Die Schweiz ist bekannt für ihre Familienbetriebe, und die meisten Höfe werden von Generation zu Generation weitergegeben.
„Bei uns ist die Fortführung der landwirtschaftlichen Tätigkeit kein Problem, da die Kinder den Hof in der Regel übernehmen.
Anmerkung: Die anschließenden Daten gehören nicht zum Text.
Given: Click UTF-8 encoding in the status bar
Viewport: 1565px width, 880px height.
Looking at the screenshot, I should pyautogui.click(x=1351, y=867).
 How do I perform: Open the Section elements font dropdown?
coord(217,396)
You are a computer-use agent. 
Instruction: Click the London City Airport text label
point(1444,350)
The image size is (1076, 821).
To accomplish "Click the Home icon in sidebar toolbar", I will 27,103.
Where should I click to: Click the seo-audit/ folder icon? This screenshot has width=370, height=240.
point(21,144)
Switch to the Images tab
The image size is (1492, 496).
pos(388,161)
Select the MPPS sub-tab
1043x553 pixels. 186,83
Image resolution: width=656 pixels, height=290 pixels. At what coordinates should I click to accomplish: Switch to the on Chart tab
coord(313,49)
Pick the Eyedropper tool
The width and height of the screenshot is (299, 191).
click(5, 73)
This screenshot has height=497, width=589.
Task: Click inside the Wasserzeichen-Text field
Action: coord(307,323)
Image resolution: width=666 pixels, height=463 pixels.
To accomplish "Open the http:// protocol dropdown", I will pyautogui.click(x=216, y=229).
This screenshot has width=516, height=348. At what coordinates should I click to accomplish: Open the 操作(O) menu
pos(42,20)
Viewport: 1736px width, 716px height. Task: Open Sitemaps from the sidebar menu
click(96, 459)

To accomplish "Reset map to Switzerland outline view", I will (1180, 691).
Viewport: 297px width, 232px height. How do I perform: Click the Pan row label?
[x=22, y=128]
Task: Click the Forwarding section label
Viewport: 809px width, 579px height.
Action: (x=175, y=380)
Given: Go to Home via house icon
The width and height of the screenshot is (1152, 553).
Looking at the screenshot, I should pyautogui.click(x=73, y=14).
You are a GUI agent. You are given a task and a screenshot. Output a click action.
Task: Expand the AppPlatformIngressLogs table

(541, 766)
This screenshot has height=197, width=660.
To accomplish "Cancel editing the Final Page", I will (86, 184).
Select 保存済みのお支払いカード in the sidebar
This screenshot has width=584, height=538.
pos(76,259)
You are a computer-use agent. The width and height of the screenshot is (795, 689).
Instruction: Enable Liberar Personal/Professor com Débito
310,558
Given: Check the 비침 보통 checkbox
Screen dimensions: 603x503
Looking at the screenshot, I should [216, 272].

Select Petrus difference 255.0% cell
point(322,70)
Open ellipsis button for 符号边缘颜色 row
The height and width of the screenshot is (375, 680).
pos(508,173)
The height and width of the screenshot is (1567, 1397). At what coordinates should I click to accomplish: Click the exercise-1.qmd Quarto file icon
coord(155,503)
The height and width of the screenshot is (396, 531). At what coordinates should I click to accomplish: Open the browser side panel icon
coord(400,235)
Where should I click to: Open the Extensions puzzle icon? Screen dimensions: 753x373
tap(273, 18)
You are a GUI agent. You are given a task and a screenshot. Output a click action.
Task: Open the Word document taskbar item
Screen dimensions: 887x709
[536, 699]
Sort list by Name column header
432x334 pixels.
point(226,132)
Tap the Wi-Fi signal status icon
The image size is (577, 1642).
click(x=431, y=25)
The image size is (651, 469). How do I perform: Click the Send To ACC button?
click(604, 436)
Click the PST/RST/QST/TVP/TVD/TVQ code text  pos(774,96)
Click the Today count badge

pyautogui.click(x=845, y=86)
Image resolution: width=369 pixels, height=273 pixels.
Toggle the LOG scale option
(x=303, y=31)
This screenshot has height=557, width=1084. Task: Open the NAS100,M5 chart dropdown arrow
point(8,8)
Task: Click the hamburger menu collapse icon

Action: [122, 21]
Die Betriebsgröße variiert je nach Kultur: Für Getreide benötigt man etwa 50 bis 60 Hektar, für den Weinbau etwa zehn Hektar und für den Gemüseanbau deutlich weniger“, erklärt Herr Erard.
Staatliche Unterstützung und Markt-Herausforderungen
Die Schweiz ist nicht Teil der Europäischen Union, was es ihr lange ermöglichte, ihre Landwirte vor Billigimporten zu schützen.
„Das System der Direktzahlungen stellt sicher, dass Landwirte nicht nur vom Verkauf ihrer Produkte abhängig sind, sondern auch von gemeinnützigen Dienstleistungen wie Landschafts- und Biodiversitätserhaltung profitieren. Dieses System macht einen bedeutenden Anteil am Einkommen der Landwirte aus“, hebt Herr Erard hervor.
Die Bundesregierung finanziert 90 % der Subventionen, während die kantonalen Behörden diese Beihilfen ergänzen. Das landwirtschaftliche Budget der Schweiz beläuft sich auf rund vier Milliarden Schweizer Franken pro Jahr, wobei der Großteil für Direktzahlungen verwendet wird.
Die Zukunft der Schweizer Landwirtschaft
Eine der größten Herausforderungen bleibt der Klimawandel, insbesondere für den Weinbau.
„Die Probleme beginnen im März und April, wenn frühe Frühlingstemperaturen das schnelle Wachstum der Reben auslösen, gefolgt von Spätfrösten, die die Ernte zerstören. Auch Wasser wird zu einem großen Anliegen – Dürren und starke Regenfälle wechseln sich ab und erschweren die Arbeit der Landwirte“, betont er.
Genf hat sein eigenes Qualitätslabel GRTA (Genève Région – Terre Avenir) eingeführt, das lokale Produkte in großen Einzelhändlern wie Coop und Migros sowie auf Märkten und Bauernhöfen fördert.
„Dieses Label garantiert Frische, Nachhaltigkeit und faire Arbeitsbedingungen für landwirtschaftliche Beschäftigte. Unser Ziel ist es, dass möglichst viele Genfer lokale Produkte konsumieren“, schließt Herr Erard.
Die Landwirtschaft in Genf und der Schweiz steht vor großen Herausforderungen, genießt jedoch weiterhin starke Unterstützung und systematische Schutzmaßnahmen. Trotz sinkender Produzentenzahlen wächst das Interesse an lokaler Produktion. Mit der richtigen Politik und steigender Verbraucheraufmerksamkeit bleibt dieser Sektor eine tragende Säule der Schweizer Gesellschaft.